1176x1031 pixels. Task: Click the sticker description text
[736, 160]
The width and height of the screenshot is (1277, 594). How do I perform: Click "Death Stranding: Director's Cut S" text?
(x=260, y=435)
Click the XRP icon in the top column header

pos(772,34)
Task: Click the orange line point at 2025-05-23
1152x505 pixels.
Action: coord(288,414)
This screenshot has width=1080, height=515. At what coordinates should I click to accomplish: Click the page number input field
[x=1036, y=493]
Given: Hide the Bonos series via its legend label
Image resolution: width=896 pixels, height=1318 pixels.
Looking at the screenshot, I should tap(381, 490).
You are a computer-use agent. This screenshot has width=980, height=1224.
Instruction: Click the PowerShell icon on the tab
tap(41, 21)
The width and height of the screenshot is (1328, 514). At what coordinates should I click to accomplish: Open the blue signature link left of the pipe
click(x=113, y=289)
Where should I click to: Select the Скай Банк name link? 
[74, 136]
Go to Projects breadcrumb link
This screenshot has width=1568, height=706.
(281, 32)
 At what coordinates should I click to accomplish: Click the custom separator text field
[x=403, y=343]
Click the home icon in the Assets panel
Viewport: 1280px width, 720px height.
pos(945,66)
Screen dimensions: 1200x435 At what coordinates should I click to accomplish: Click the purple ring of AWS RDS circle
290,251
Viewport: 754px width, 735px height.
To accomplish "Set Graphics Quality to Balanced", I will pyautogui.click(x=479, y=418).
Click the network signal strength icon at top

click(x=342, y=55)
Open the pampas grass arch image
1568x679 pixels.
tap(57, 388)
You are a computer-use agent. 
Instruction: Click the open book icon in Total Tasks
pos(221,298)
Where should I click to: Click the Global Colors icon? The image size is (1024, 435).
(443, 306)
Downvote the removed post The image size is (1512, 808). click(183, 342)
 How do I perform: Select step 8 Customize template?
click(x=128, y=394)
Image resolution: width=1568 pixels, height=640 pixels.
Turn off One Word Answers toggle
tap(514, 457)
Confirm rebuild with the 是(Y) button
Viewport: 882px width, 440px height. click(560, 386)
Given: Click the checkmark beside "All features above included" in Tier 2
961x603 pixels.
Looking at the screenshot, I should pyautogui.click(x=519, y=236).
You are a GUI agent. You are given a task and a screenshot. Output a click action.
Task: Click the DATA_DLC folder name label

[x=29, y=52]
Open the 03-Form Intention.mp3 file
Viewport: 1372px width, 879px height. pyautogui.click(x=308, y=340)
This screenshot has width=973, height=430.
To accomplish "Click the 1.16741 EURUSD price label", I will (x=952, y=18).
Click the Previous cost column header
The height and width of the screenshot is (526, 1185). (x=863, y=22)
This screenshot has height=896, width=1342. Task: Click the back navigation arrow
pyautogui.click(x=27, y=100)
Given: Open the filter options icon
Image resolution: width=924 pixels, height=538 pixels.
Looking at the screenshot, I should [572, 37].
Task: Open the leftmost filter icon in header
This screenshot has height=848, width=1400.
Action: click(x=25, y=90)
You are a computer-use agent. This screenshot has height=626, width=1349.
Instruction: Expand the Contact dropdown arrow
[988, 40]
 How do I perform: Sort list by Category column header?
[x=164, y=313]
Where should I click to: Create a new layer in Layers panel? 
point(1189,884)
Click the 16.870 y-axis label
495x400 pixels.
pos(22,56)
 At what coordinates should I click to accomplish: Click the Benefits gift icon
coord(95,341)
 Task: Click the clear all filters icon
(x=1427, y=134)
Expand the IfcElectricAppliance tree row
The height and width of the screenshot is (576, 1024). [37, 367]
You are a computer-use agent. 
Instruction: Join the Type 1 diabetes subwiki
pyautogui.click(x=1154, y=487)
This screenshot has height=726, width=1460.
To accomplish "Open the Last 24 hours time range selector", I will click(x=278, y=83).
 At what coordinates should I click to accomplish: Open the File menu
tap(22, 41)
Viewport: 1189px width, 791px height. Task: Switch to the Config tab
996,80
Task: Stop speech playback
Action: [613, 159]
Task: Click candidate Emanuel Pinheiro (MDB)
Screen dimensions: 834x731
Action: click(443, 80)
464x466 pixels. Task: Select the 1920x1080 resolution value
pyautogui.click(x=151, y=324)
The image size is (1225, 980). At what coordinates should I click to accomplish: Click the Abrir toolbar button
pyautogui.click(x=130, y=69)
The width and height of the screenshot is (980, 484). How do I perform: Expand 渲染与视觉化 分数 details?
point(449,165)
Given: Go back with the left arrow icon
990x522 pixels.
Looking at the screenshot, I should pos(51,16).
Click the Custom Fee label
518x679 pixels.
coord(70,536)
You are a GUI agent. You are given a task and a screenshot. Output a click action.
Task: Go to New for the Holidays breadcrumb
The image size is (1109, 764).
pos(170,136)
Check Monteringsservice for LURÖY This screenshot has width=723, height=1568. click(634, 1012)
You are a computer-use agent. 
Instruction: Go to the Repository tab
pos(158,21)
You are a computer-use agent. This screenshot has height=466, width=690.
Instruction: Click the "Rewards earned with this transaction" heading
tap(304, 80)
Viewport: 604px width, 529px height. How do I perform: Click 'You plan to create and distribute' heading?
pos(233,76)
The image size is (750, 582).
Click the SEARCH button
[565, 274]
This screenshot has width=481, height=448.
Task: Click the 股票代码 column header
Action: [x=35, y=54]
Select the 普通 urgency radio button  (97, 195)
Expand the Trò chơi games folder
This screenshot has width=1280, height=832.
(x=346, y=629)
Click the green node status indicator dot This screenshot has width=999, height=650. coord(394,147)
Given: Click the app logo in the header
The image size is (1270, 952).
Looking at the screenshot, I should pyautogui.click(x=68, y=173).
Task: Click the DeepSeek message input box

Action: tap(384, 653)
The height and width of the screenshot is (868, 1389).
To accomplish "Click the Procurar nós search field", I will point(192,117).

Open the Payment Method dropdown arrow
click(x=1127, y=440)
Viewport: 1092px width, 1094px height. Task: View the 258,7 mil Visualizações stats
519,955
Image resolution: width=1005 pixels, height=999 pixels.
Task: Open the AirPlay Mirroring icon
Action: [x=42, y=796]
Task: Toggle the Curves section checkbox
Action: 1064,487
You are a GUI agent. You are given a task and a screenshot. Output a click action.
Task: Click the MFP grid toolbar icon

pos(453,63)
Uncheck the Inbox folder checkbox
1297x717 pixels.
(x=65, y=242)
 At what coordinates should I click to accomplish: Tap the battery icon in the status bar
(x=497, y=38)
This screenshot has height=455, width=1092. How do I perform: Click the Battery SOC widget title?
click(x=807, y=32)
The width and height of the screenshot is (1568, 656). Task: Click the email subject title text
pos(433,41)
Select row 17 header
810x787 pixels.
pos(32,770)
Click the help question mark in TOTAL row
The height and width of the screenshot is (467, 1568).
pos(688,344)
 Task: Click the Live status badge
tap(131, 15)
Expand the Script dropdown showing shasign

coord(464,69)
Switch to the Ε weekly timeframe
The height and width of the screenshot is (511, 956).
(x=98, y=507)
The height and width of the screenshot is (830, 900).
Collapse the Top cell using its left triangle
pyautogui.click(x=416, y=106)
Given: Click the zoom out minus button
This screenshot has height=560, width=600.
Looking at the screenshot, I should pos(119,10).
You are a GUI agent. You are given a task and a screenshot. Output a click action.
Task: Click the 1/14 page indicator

**What is expected**
Return, word for word, every line from the top of the entries down to the line that holds "Viewport: 754px width, 735px height.", both included.

**Reply**
1176x1031 pixels. Task: Click the sticker description text
[736, 160]
The width and height of the screenshot is (1277, 594). How do I perform: Click "Death Stranding: Director's Cut S" text?
(x=260, y=435)
Click the XRP icon in the top column header

pos(772,34)
Task: Click the orange line point at 2025-05-23
1152x505 pixels.
Action: coord(288,414)
This screenshot has width=1080, height=515. At what coordinates should I click to accomplish: Click the page number input field
[x=1036, y=493]
Given: Hide the Bonos series via its legend label
Image resolution: width=896 pixels, height=1318 pixels.
Looking at the screenshot, I should tap(381, 490).
You are a computer-use agent. This screenshot has width=980, height=1224.
Instruction: Click the PowerShell icon on the tab
tap(41, 21)
The width and height of the screenshot is (1328, 514). At what coordinates should I click to accomplish: Open the blue signature link left of the pipe
click(x=113, y=289)
Where should I click to: Select the Скай Банк name link? 
[74, 136]
Go to Projects breadcrumb link
This screenshot has width=1568, height=706.
(281, 32)
 At what coordinates should I click to accomplish: Click the custom separator text field
[x=403, y=343]
Click the home icon in the Assets panel
Viewport: 1280px width, 720px height.
pos(945,66)
Screen dimensions: 1200x435 At what coordinates should I click to accomplish: Click the purple ring of AWS RDS circle
290,251
Viewport: 754px width, 735px height.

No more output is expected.